Resume the passage on the Bloomer costume and the reasons it failed, writing on from its last sentence.
==== DOCUMENT SEGMENT ====
We venture now to devote a few words to the Bloomer costume, (Fig. 77,) although we are aware that we are treading on tender ground, especially as the costume involves a sudden and complete change in the dress. Independently of its merits or demerits, there are several reasons why it did not succeed in this country. In the first place, as we have before observed, it originated in America, and was attempted to be introduced through the middle ranks. In the second place, the change which it endeavored to effect was too sudden. Had the alteration commenced with the higher classes, and the change been effected gradually, its success might possibly have been different. Thirdly, the large hat, so well adapted to the burning sun of America, was unnecessary, and remarkable when forming a part of the costume of adult ladies in this country, although we have seen that hats quite as large were worn during the time of Gainsborough. Another reason for the ill success of the Bloomer costume is to be found in the glaring and frequently ill-assorted colors of the prints of it, which were every where exposed in the shop windows. By many sober-minded persons, the large hat and glaring colors were looked upon as integral parts of the costume. The numerous caricatures also, and the injudicious attempts to make it popular by getting up “Bloomer Balls,” contributed to render the costume ridiculous and unpopular.
==== DATASET ENTRIES ====
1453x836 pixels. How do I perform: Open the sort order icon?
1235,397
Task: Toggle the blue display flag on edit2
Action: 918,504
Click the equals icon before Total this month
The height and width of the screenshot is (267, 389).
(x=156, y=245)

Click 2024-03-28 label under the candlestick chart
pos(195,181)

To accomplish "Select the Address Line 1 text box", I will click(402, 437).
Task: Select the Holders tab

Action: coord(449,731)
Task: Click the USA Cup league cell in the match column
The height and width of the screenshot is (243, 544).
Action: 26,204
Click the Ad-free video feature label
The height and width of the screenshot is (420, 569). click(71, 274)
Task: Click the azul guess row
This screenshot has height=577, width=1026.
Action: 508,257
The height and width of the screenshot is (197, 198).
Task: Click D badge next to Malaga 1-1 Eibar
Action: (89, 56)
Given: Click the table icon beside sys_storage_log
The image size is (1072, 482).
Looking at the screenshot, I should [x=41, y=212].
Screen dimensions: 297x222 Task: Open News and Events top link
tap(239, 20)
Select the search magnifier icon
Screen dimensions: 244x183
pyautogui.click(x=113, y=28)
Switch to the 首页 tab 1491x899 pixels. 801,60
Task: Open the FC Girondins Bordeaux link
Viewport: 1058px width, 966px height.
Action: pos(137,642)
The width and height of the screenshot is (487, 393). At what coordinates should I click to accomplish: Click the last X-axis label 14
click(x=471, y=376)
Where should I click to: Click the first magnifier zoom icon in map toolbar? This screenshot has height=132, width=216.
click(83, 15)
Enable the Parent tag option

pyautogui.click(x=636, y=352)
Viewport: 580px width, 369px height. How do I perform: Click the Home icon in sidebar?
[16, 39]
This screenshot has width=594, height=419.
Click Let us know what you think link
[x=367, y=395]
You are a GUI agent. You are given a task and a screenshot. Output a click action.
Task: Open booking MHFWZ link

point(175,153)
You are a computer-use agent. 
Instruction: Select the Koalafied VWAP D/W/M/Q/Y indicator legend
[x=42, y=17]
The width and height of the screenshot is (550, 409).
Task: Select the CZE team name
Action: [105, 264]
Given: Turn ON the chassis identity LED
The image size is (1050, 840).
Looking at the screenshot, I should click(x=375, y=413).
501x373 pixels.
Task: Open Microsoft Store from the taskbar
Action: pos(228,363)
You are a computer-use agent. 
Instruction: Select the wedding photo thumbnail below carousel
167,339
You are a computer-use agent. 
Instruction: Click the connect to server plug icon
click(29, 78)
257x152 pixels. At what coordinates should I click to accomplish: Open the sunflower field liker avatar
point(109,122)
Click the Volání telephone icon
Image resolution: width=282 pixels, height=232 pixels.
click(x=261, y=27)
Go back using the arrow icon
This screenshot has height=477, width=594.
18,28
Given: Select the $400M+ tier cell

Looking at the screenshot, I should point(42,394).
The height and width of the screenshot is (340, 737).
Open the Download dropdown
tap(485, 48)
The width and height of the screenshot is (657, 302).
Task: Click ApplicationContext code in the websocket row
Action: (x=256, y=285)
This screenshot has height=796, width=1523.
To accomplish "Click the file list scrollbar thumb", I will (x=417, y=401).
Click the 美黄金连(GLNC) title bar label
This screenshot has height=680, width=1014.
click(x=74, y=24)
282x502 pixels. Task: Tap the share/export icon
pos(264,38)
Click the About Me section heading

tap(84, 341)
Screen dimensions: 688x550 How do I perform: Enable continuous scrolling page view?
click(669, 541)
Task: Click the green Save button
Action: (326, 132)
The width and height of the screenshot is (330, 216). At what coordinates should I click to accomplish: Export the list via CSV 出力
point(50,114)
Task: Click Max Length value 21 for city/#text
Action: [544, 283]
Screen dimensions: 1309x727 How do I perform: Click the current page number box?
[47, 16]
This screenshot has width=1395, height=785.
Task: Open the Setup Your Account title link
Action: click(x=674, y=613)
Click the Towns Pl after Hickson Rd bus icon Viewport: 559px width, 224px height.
====
EXERCISE ANSWER —
Setting aside the hat, the distinguishing characteristics of the costume are the short dress, and a polka jacket fitting the body at the throat and shoulders, and confined at the waist by a silken sash, and the trousers fastened by a band round the ankle, and finished off with a frill. On the score of modesty there can be no objection to the dress, since the whole of the body is covered. On the ground of convenience it recommends itself to those who, having the superintendence of a family, are obliged frequently to go up and down stairs, on which occasions it is always necessary to raise the dress before or behind, according to circumstances. The objection to the trousers is not to this article of dress being worn, since that is a general practice, but to their being seen. Yet we suspect few ladies would object on this account to appear at a fancy ball in the Turkish costume.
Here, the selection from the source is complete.